Treasurer Joe Hockey is hopeful that within days the G20 will be able to show how close they are to reaching their goal of lifting global growth by a further two per cent.

Finance ministers and central bankers from the world’s largest economies will meet in Cairns this weekend.

At their meeting in February in Sydney, the first under Australia’s 2014 presidency, Mr Hockey struck a historic deal with his counterparts that set a target of two per cent growth above current projections, over the next five years.

Mr Hockey says it could be revealed as early as this week just how close the group are to reaching the goal.

“I’m hoping that we’ll be able to indicate at the end of the meeting on Sunday exactly how far we’ve come in relation to the two per cent goal,” he told reporters.

“I’m also hoping that we will renew our efforts over the next few weeks prior to the leaders’ summit to get to the two per cent – we’re not there.”

The finance meeting will precede the G20 Leaders’ Forum in Brisbane in November.

Mr Hockey didn’t say what he expected in terms of progress, but said there was no easy solution to reaching the ambitious target, which would add an extra $2 trillion and 20,000 jobs to the global economy by 2018.

Conference delegates plan to discuss proposals by the global Financial Stability Board aimed at protecting taxpayers when large banks fail.

The delegates, who represent 85 per cent of world economic output, will also discuss jobs, growth and ways to ensure multinational companies pay their fair share of taxes.

The treasurer confirmed that Russia’s deputy finance minister would attend the finance ministers’ meeting.

During his speech at a James Cook University conference Mr Hockey reflected on a sense of pessimism about the Global Financial Crisis when Australia took on the G20 presidency earlier this year.

“Pessimism about the failure of the global economy to recover faster than one would have expected after such a severe downturn…”
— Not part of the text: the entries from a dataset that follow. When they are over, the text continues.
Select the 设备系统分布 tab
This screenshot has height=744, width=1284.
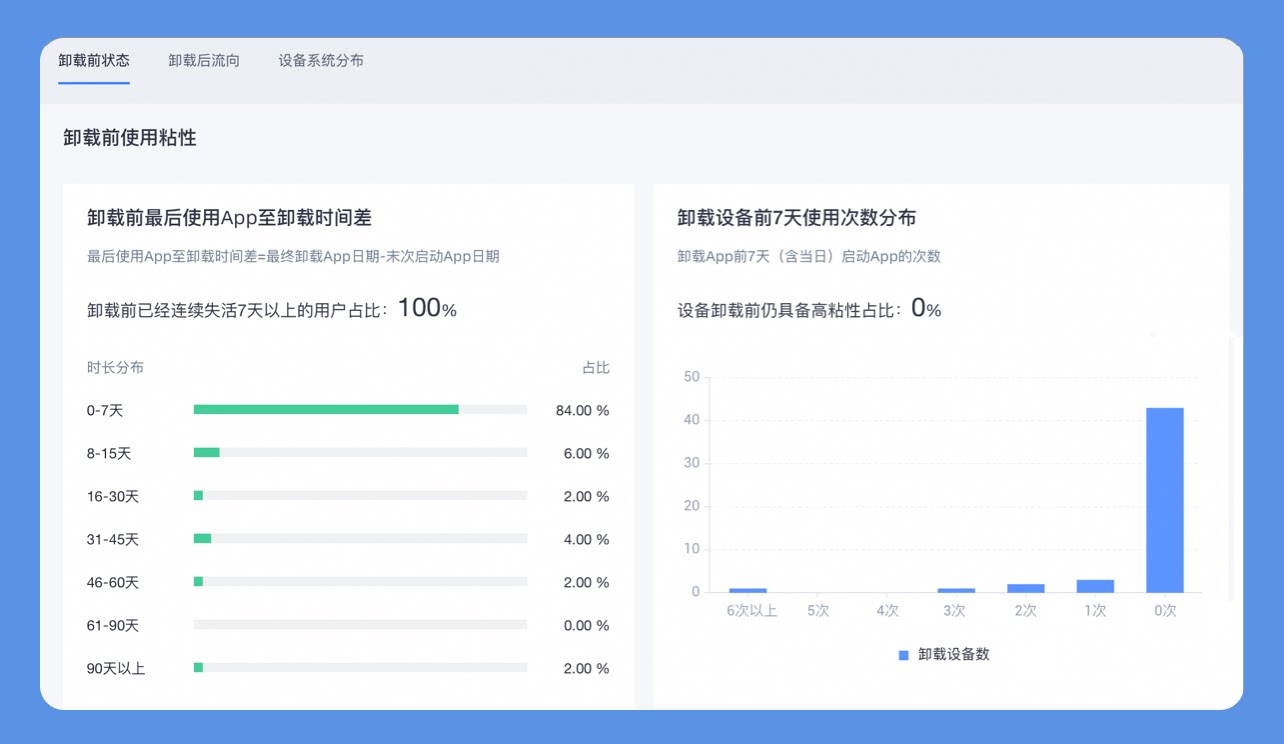(321, 60)
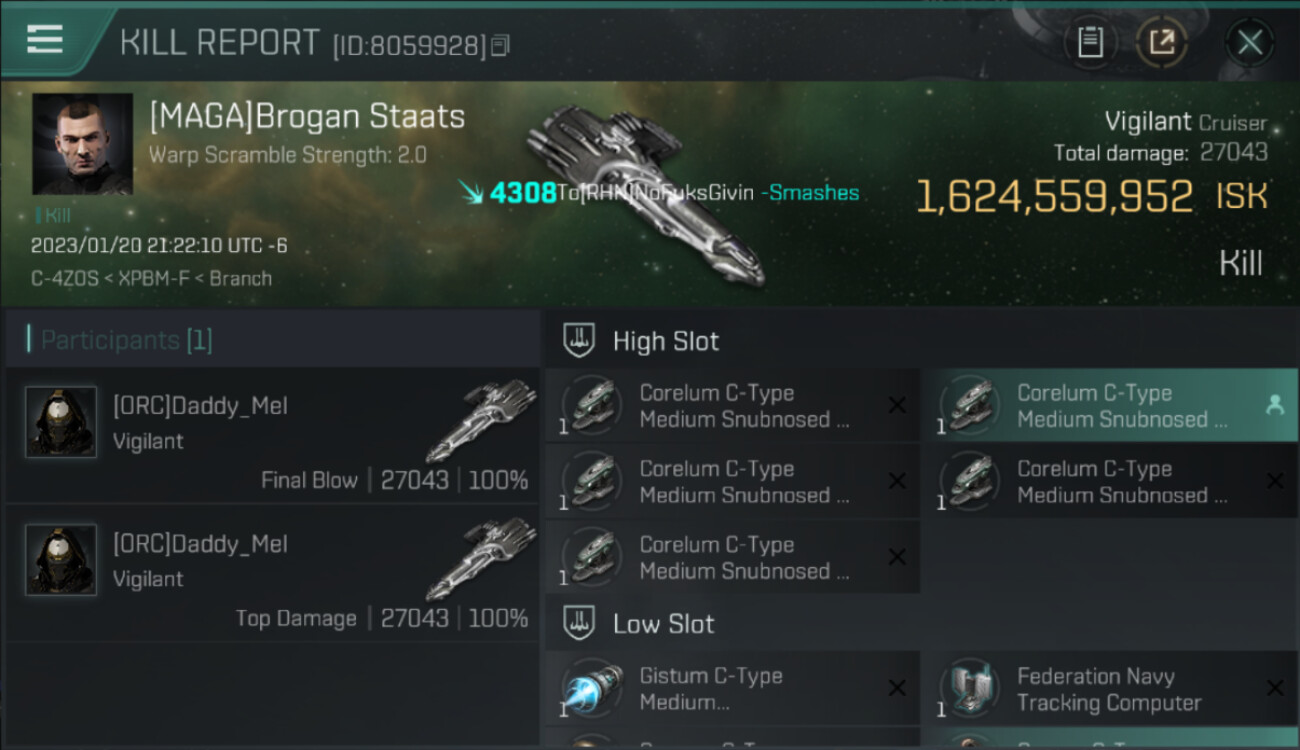1300x750 pixels.
Task: Open the Daddy_Mel Final Blow portrait
Action: coord(61,422)
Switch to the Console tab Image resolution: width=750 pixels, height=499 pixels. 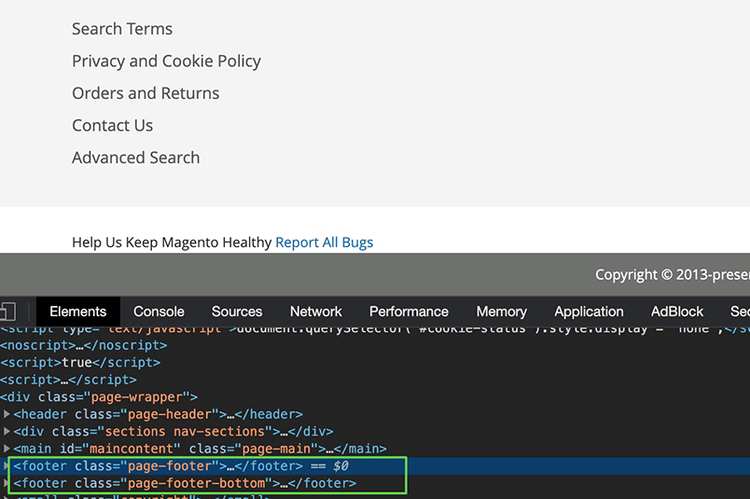[x=159, y=311]
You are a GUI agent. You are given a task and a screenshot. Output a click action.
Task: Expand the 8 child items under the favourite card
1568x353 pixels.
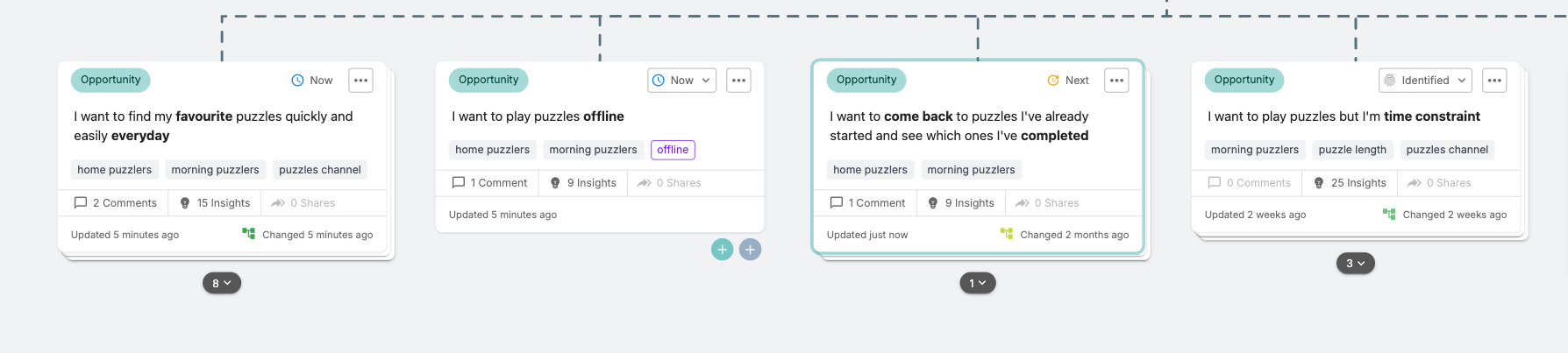(222, 283)
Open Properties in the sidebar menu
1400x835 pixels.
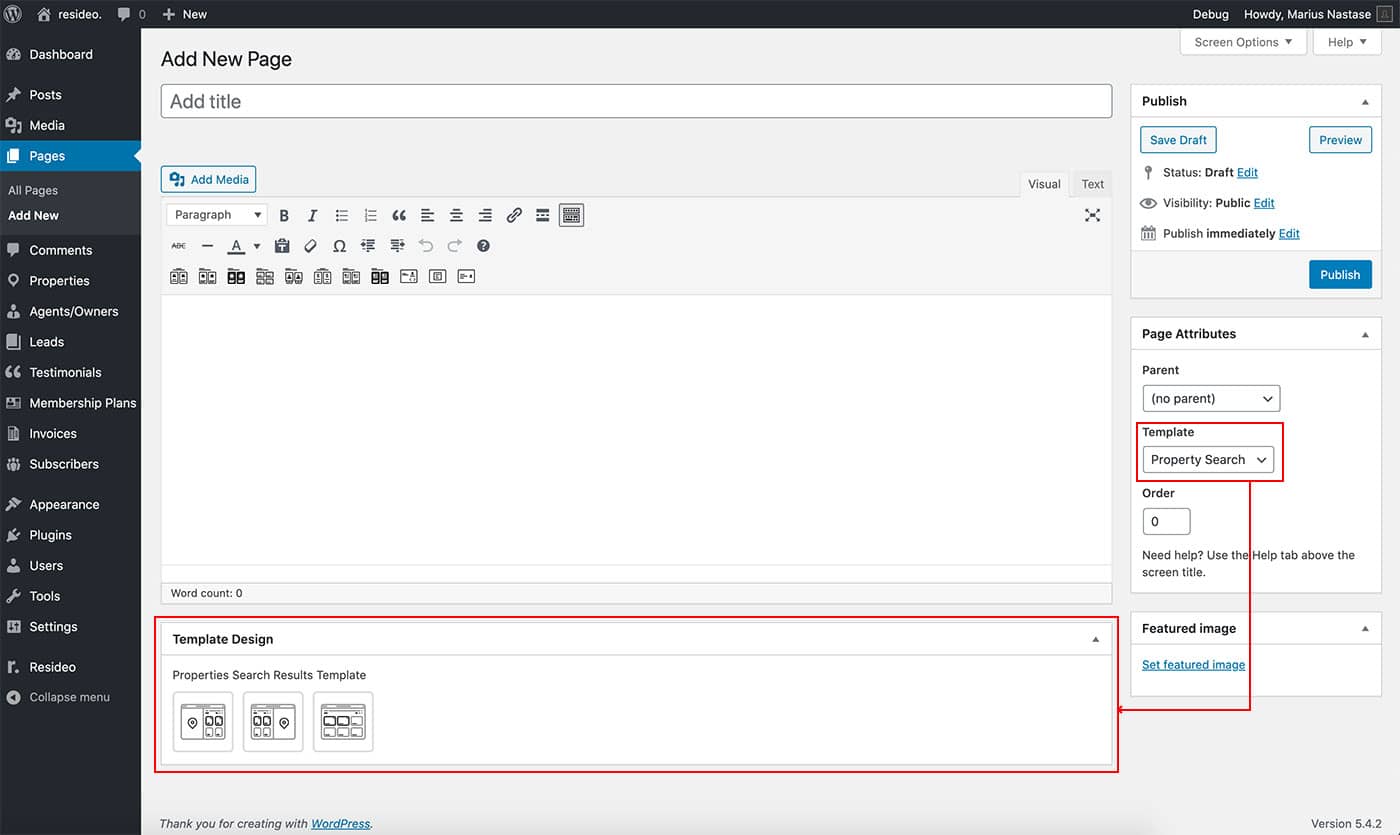click(x=59, y=281)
He also said the incredible gyrations of the global financial crisis had led to a level of exhaustion among finance ministers and central bank governors.

The treasurer said he’d agreed with other finance ministers privately and publicly to “focus on the glass being half full.

“We had to change the dialogue, move it away from the traditional dialogue of more regulation and higher taxes to get into a focus on more growth and more jobs.”

A group of about 70 protesters rallied against proposed cuts to higher education outside the conference.

Although there was a large police and security presence, those who joined in did so peacefully and there were no reports of arrests.

An extra 800 police officers are patrolling Cairns and they have additional powers under the G20 Safety and Security Act within an area that runs from the airport to the central city.

Mr Hockey plans to attend a state and territory treasurers’ meeting in Cairns on Friday to discuss tax distribution, infrastructure and the commonwealth’s so-called asset recycling scheme.